> _AUFGABE A_:
Schreib aus dem Text zum Museumsquartier das Stück von „Wir gehen nunmehr“ bis einschließlich „bestehenden Gebäudes genutzt.“ wortgetreu ab.

> _VORLIEGENDER TEXT_:

Wir gehen nunmehr in die Debatte ein.

Ich mache aber darauf aufmerksam, daß gemäß § 61 Abs. 7 der Geschäftsordnung des Bundesrates die Redezeit jedes Bundesrates mit insgesamt 20 Minuten begrenzt ist.

Zu Wort gemeldet hat sich Herr Bundesrat Mag. Langer. Ich erteile es ihm.

16.35

Bundesrat Mag. Dieter Langer (Freiheitliche, Wien): Frau Präsidentin! Hohes Haus! Sehr geehrte Damen und Herren! Frau Bundesministerin! Sie haben zu Beginn Ihrer Beantwortung gesagt und es offenbar bedauert, daß man das Museumsquartier immer nur als bauliches Problem betrachtet. Doch wenn man sich die Entwicklung und die Geschichte des Museumsquartieres ansieht, dann kann man sagen: Es war immer ein bauliches Problem und ging nicht um die Nutzung, denn dafür gab es Vorschläge, und es wurden auch Teile des bestehenden Gebäudes genutzt.

Wenn ich mir die Geschichte des Museumsquartieres ansehe, dann kann ich eigentlich keine Bemühungen der Bundesregierung oder der verantwortlichen Politiker entdecken, dieses Projekt entsprechend voranzutreiben. Die Geschichte des Museumsquartiers ist nicht nur eine unendliche, sondern auch eine unendlich traurige Geschichte, ein eklatantes Beispiel für die Kombination von Unfähigkeit und Untätigkeit: Fehleinschätzung folgt auf Fehleinschätzung. Fehler reiht sich an Fehler. Aber kassiert wird in diesem Dunstkreis fleißig. An dieser Entwicklung kann auch die Stellungnahme des Präsidenten des Bundesdenkmalamtes, Dr. Sailer, nichts ändern. Es bleiben, wie wir heute gehört haben, allzu viele wesentliche Fragen offen.

Nicht nur Dr. Sailer stellen sich die Haare auf, als er in seinem Interview mit der "Presse" am 6. Juli 1996 sagte: "Den Fischer-von-Erlach-Trakt als Depot zu nutzen – da stellen sich mir die Haare auf." – Auch dem Leser des Rechnungshofberichtes – darauf werden wir noch eingehend zu sprechen kommen – stellen sich die Haare über das auf, was hier geschehen ist. Und es nützt auch nichts, Frau Bundesministerin, wenn Sie nun gewollten Optimismus versprühen, wenn Frau Stadträtin Dr. Pasterk mit der Schaufel bei Fuß dasteht oder der Noch-Stadtrat Swoboda sogar Gewehr bei Fuß, um die Dinge voranzutreiben, wobei er deren Fortgang dann vielleicht aus Brüssel wohlwollend betrachten wird.

Sie werden auf diese Art und Weise ein vermurkstes Projekt nicht retten. Ich behaupte, daß es jetzt, nach nunmehr zehn Jahren, vermurkst ist. Frau Bundesministerin! Machen Sie Schluß mit dem jahrelangen Krampf! Wir sagen: Beginnen Sie neu, ohne Fehleinschätzungen und ohne Fehler! Denn der Vertrauensvorschuß in die Lösungskompetenz bezüglich Museumsquartier ist bei uns und in der Öffentlichkeit verspielt.

> _ZEILEN_:
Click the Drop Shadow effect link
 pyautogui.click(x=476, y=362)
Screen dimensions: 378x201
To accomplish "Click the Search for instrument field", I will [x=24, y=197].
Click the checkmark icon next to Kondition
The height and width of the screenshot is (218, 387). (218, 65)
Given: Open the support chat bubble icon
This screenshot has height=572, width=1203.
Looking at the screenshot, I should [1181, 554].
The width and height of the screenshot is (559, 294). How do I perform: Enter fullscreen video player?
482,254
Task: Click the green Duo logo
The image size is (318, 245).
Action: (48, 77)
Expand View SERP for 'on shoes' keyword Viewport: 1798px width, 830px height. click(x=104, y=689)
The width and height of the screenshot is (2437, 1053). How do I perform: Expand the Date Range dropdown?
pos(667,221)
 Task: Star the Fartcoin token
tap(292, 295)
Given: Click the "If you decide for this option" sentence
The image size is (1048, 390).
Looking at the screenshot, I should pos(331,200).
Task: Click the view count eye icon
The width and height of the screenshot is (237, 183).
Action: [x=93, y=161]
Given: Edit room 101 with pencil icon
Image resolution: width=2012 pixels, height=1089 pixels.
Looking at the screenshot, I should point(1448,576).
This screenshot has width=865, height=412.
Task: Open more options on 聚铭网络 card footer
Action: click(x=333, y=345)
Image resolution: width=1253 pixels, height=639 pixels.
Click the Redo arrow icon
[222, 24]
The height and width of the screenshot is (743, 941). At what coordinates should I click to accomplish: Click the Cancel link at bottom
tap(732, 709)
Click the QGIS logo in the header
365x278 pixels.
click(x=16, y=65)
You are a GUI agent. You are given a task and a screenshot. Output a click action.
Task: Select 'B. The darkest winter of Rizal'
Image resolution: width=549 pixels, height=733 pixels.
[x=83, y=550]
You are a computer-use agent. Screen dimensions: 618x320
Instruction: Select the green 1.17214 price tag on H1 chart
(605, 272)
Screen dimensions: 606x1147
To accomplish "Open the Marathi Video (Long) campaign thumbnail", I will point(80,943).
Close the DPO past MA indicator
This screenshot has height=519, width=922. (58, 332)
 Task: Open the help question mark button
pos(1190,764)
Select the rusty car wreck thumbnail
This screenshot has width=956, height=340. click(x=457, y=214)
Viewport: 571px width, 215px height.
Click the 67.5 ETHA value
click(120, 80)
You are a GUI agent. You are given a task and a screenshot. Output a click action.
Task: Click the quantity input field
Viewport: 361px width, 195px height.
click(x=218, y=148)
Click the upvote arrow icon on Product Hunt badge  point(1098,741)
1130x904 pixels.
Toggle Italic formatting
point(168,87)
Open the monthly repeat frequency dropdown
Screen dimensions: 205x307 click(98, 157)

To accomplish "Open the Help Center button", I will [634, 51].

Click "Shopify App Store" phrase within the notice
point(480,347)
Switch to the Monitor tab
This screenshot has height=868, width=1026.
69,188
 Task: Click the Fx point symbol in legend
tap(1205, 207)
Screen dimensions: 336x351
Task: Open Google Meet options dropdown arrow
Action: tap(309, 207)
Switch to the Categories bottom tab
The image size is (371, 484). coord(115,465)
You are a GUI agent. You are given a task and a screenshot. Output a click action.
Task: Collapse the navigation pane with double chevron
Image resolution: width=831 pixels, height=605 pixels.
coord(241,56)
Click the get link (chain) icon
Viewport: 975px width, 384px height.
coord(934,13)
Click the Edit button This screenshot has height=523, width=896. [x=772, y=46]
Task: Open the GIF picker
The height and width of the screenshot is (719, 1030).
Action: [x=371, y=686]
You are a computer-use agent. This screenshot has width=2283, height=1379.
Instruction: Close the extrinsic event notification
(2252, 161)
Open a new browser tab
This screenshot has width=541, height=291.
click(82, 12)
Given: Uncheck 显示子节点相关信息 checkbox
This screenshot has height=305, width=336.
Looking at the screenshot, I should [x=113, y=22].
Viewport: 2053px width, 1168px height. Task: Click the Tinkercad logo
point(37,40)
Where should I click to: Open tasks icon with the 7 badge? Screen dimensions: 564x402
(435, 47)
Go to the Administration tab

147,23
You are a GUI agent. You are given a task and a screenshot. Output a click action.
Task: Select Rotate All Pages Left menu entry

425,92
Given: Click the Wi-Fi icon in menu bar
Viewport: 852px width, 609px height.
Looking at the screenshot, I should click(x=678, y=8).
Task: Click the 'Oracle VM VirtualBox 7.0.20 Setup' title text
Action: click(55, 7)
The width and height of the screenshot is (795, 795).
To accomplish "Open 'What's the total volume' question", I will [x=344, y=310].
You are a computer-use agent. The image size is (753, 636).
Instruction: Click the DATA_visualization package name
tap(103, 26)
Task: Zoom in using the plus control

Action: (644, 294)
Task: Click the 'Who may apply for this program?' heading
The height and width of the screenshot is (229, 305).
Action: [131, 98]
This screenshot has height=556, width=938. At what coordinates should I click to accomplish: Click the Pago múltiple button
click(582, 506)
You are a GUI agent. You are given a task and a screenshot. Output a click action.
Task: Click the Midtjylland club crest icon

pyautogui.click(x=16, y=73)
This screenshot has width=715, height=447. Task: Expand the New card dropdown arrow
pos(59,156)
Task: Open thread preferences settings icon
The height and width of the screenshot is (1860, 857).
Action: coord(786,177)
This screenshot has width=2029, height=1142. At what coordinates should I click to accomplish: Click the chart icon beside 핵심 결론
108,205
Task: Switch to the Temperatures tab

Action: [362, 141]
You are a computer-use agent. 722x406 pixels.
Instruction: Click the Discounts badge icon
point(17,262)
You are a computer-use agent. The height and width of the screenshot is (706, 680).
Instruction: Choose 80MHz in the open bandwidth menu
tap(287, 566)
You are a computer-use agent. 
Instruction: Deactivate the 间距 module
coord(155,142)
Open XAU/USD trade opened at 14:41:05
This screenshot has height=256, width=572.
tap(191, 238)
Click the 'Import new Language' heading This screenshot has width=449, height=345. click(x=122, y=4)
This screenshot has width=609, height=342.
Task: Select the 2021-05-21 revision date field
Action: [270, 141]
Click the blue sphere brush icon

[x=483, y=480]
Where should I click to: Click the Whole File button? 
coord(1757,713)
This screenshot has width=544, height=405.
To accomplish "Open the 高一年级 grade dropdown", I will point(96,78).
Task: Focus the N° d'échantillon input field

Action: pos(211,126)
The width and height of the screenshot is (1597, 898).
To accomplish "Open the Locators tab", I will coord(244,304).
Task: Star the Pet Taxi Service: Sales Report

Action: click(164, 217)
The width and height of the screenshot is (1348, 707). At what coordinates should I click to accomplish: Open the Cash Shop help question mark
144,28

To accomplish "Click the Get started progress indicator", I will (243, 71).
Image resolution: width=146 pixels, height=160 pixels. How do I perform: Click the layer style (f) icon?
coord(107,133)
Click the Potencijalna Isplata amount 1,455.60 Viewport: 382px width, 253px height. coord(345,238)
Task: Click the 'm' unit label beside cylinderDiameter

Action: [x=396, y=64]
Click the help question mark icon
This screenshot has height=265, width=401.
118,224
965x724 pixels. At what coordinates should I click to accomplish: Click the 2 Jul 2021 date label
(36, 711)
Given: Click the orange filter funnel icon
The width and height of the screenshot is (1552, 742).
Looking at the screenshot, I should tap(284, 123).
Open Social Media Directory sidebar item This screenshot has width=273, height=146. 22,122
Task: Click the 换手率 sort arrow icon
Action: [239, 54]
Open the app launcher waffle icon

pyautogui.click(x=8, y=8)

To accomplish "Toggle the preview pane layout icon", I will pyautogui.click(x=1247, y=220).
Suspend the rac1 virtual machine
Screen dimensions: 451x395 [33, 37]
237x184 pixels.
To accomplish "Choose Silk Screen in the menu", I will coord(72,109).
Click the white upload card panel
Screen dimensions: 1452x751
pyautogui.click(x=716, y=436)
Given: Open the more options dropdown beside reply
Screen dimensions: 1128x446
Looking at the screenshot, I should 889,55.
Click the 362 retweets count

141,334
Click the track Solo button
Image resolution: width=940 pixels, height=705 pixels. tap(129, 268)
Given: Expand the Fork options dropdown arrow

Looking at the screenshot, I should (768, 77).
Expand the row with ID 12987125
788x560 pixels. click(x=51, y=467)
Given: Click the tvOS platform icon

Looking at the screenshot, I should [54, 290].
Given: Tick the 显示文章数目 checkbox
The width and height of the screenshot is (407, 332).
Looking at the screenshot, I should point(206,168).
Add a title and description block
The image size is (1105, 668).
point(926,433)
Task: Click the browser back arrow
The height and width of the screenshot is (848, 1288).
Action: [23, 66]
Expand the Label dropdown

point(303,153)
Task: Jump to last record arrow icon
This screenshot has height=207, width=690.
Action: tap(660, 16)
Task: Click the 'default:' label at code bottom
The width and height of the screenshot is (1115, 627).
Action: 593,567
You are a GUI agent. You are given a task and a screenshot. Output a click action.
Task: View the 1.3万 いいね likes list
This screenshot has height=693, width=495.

> _AUFGABE B_:
Kopiere aus den Datensätzen oben die Zeilen von der Zeile mit „The width and height of the screenshot is (795, 795).“ bis einschließlich der Zeile mit „Action: [131, 98]“ unverändert.

> _VOLLSTÄNDIGE AUSGABE A_:
Wir gehen nunmehr in die Debatte ein.

Ich mache aber darauf aufmerksam, daß gemäß § 61 Abs. 7 der Geschäftsordnung des Bundesrates die Redezeit jedes Bundesrates mit insgesamt 20 Minuten begrenzt ist.

Zu Wort gemeldet hat sich Herr Bundesrat Mag. Langer. Ich erteile es ihm.

16.35

Bundesrat Mag. Dieter Langer (Freiheitliche, Wien): Frau Präsidentin! Hohes Haus! Sehr geehrte Damen und Herren! Frau Bundesministerin! Sie haben zu Beginn Ihrer Beantwortung gesagt und es offenbar bedauert, daß man das Museumsquartier immer nur als bauliches Problem betrachtet. Doch wenn man sich die Entwicklung und die Geschichte des Museumsquartieres ansieht, dann kann man sagen: Es war immer ein bauliches Problem und ging nicht um die Nutzung, denn dafür gab es Vorschläge, und es wurden auch Teile des bestehenden Gebäudes genutzt.

> _VOLLSTÄNDIGE AUSGABE B_:
The width and height of the screenshot is (795, 795).
To accomplish "Open 'What's the total volume' question", I will [x=344, y=310].
You are a computer-use agent. The image size is (753, 636).
Instruction: Click the DATA_visualization package name
tap(103, 26)
Task: Zoom in using the plus control

Action: (644, 294)
Task: Click the 'Who may apply for this program?' heading
The height and width of the screenshot is (229, 305).
Action: [131, 98]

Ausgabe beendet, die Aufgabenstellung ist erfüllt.